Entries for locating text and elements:
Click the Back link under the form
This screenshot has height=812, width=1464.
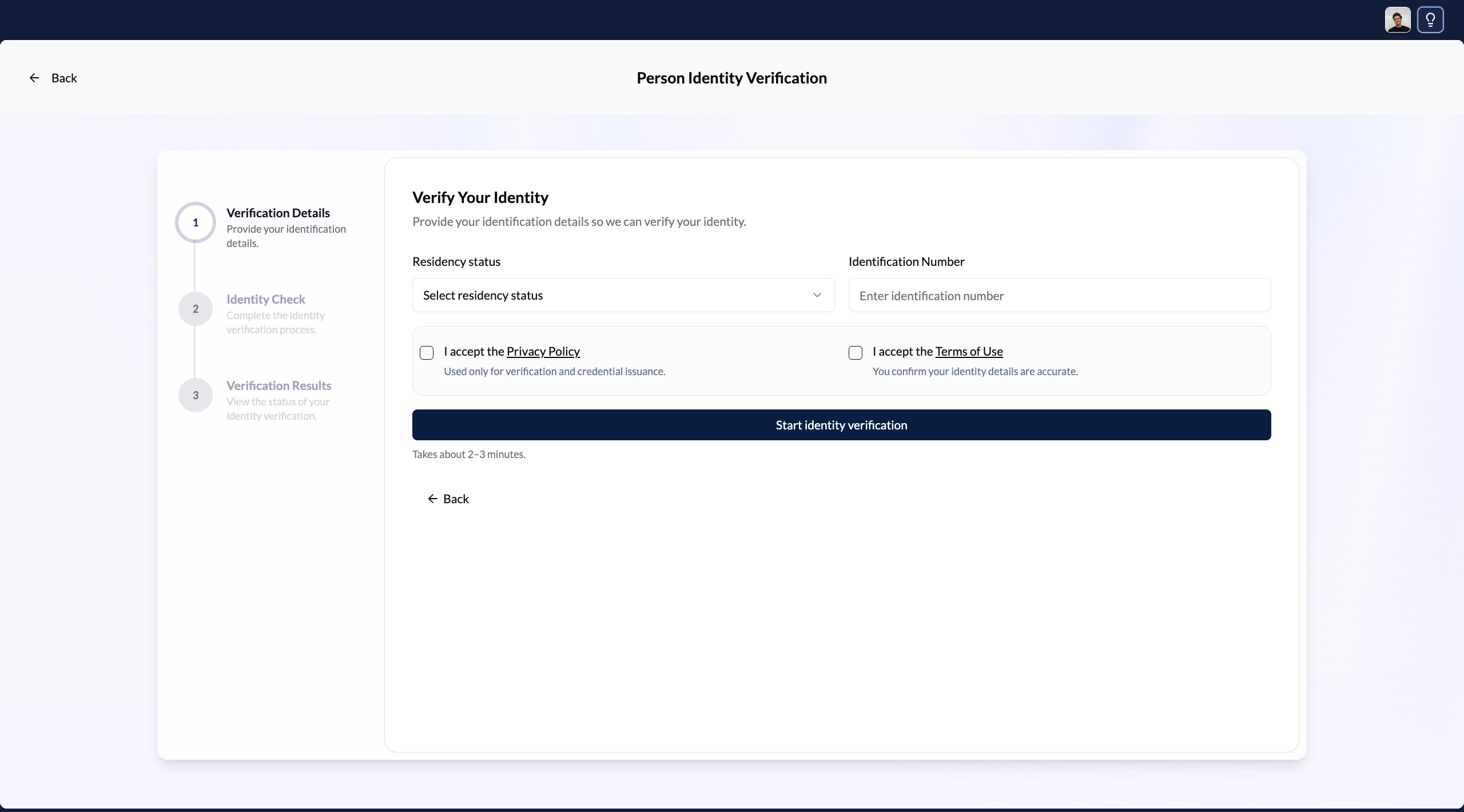tap(456, 499)
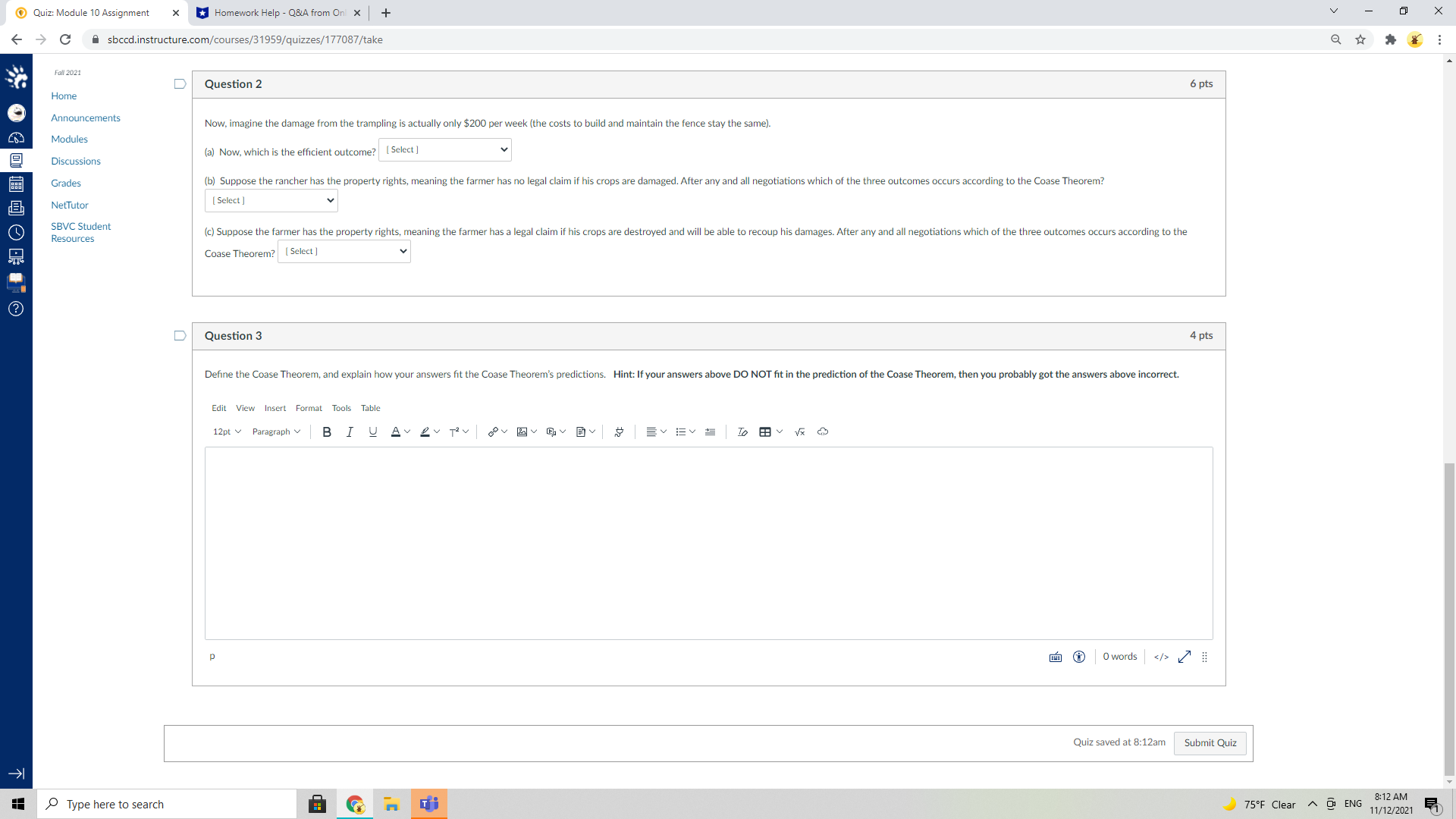Open the Grades course link
Image resolution: width=1456 pixels, height=819 pixels.
(x=66, y=183)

Task brief: Revise the lines above by replacing "Back" with "Cancel" and leaving everything else unchanged. Omit the pictures from your answer.

Solution below:
Click the Cancel link under the form
This screenshot has height=812, width=1464.
tap(456, 499)
Open the Grades course link
Image resolution: width=1456 pixels, height=819 pixels.
(x=66, y=183)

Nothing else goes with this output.